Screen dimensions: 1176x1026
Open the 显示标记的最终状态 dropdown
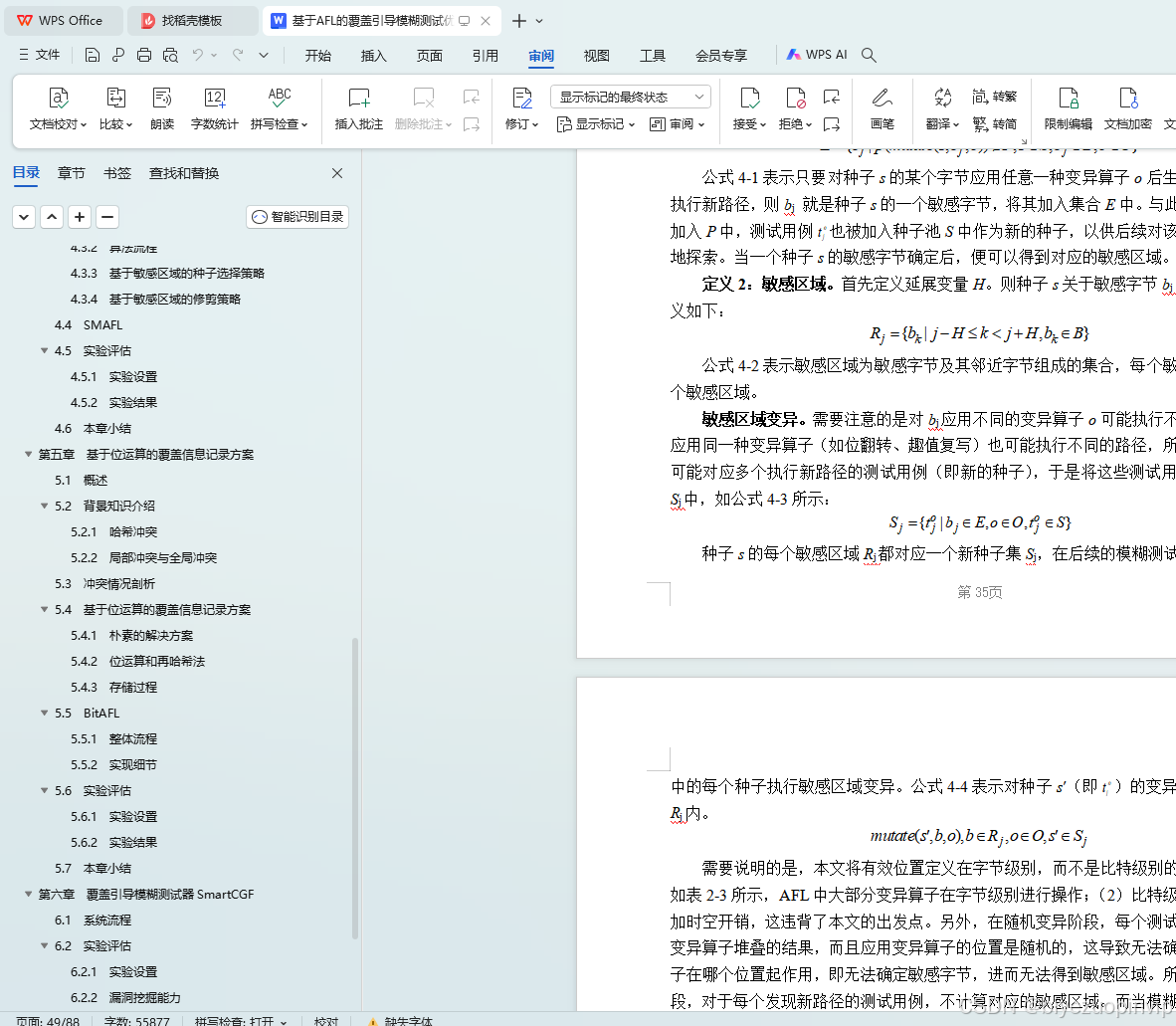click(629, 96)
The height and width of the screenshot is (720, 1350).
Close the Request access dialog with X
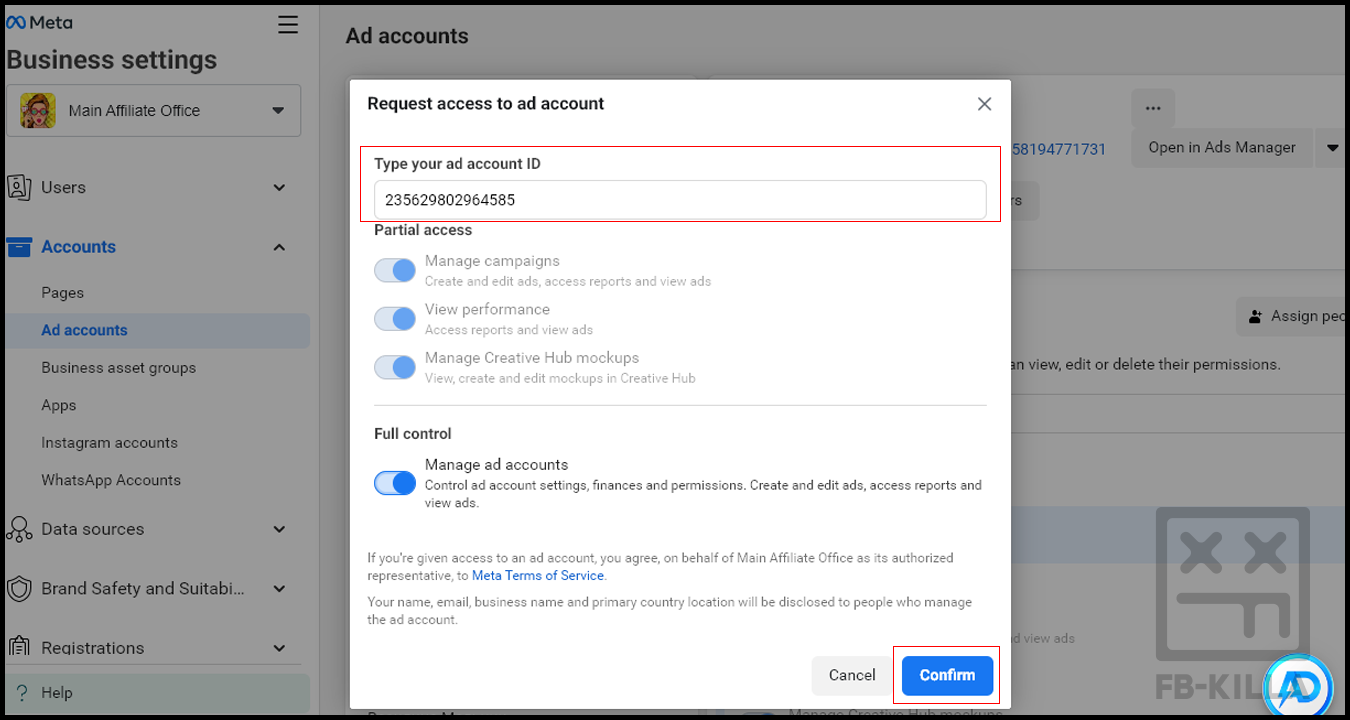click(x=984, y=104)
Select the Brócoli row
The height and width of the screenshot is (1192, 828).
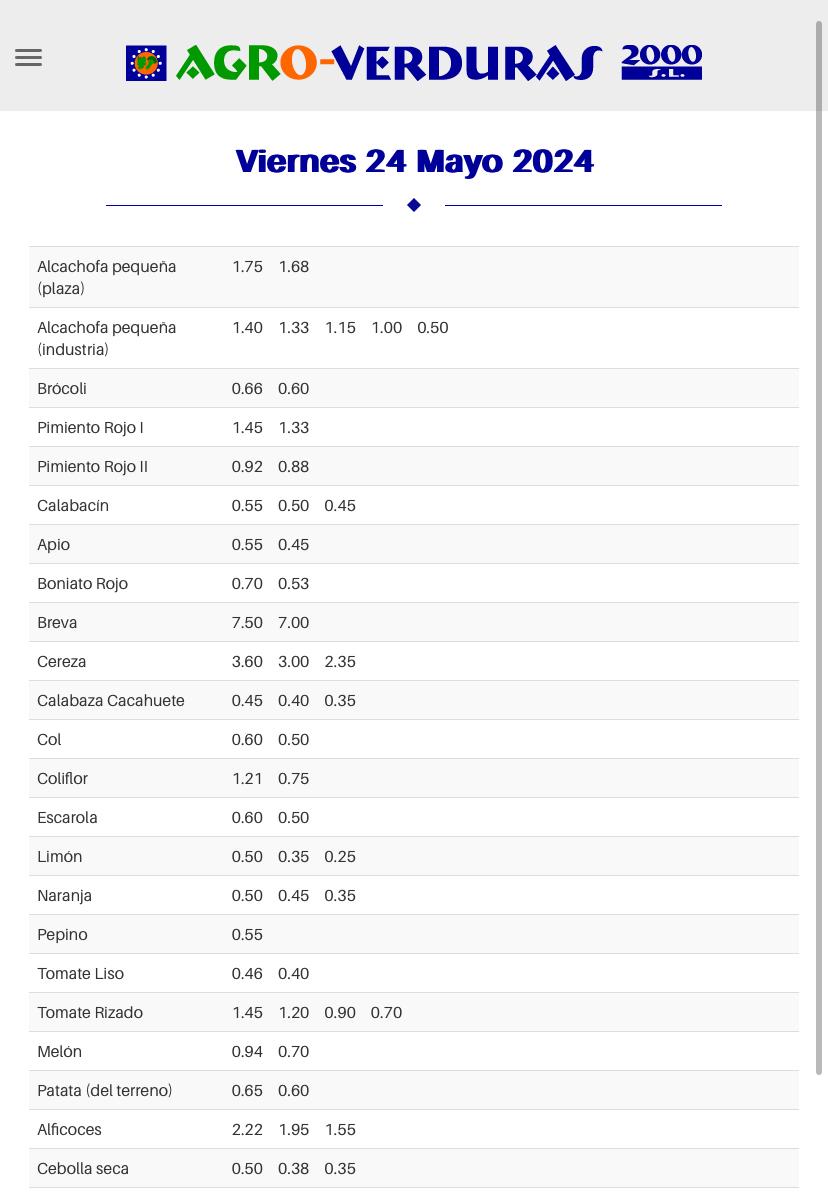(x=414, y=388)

• _Required action_
Skip the pictures. Restate everything else in the records word for word.

• _Answer for this exercise_
Screen dimensions: 1176x1026
Open the 显示标记的最终状态 dropdown
click(629, 96)
The height and width of the screenshot is (720, 1350).
Close the Request access dialog with X
click(x=984, y=104)
Select the Brócoli row
The height and width of the screenshot is (1192, 828).
(x=414, y=388)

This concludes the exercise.